Most Commonly Misused Idioms

Unless you’re a genius, you’ve probably experienced the unfortunate situation of using an idiom, only to have someone you’re speaking to say wait, what? Idioms are one of the most fun features of a language and can tell you a lot about its speakers and their culture. However, idioms are often easy to mishear and, thus, misuse. Here are a few of the most commonly misused idioms in the English language, and what you should be saying instead.

  1. For all intensive purposes → for all intents and purposes

This is one of the most common mix-ups of all time. And it makes sense – it’s easy to mishear. But this idiom means for all possible purposes – i.e., for any and all intents and purposes. In a casual conversation, someone might not notice a flub, but be sure to be careful with your language when writing this idiom down.

  1. Could care less → couldn’t care less

This idiom is supposed to mean that you don’t care about someone. But if you say you “could care less” you’re actually saying you do care, at least a bit. Instead, be sure to say you couldn’t care less. That’ll get ‘em.

  1. Do a complete 360 → do a complete 180

Just think about a circle: going around 180 degrees leaves you facing in the opposite direction. On the other hand, going a full 360 puts you back right where you started. So unless you’re talking about getting stuck in a loop, make sure you’re doing a 180.

  1. Doggy-dog world → dog eat dog world

If you’re not familiar with the origins of this phrase, it makes sense that you might mishear this idiom. A “dog-eat-dog” world is a place that is aggressive and violent – enough so to inspire dogs to cannibalism.

  1. Chomping at the bit → Champing at the bit

This was surprised me, too. “Champing” is actually an early word for chomp which was used hundreds of years ago, when this idiom was first created.

  1. Mute point → moot point

The thought process behind this makes sense: a mute point sounds like a point that hasn’t been spoken aloud, and thus an irrelevant point.

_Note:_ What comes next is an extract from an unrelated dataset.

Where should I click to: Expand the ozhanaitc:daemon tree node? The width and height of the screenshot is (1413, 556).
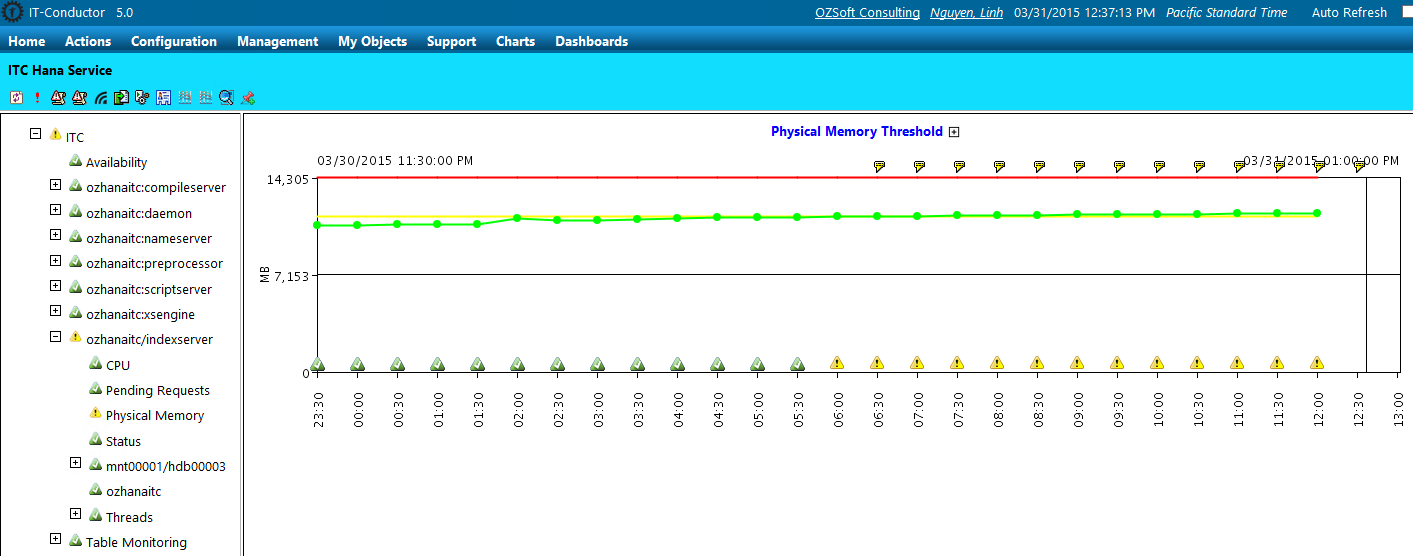click(56, 210)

But in fact, a “moot” point has little relevance to your current situation – just like “muteness” has little relevance to this idiom.

  1. Deep-seeded → deep-seated

The correct form of this idiom is deep-seated, deriving from horseback riding and being “deep in the seat” when once is well-situated in the saddle.

  1. Another thing coming → another think coming

The longer version of this phrase says, “If that’s what you think, you’ve got another think coming.” Which makes a lot more sense than “another thing coming,” when you think about it.

  1. Sneak peak

A “peak” is the top of a mountain. I’m not sure how you can “sneak” off with the top of a hill. You want to sneak a “peek,” or glimpse at something.

  1. Beckon call → beck and call

A “beck” is someone’s physical gesture. So when your mom starts calling and waggling her hand, you know what to do.

  1. Without further adieu → without further ado

We’re not French. So it’s not without further “goodbye” – it’s without further dilly-dallying.

  1. Wreck havoc → wreak havoc

When you’re making a mess, you’re wrecking things, so it makes sense to think this idiom means to “wreck havoc.” However, the correct word is “wreak” meaning to cause.

  1. Getting off scotch free getting off scot-free

Getting off scot-free means getting off without repercussions – which makes sense when you consider that a “scot” is an archaic term for tax payment. It’s less clear what it means to get off “scotch free.” Maybe it’s an idiom in the making – but right now, it’s meaningless, and that makes it incorrect.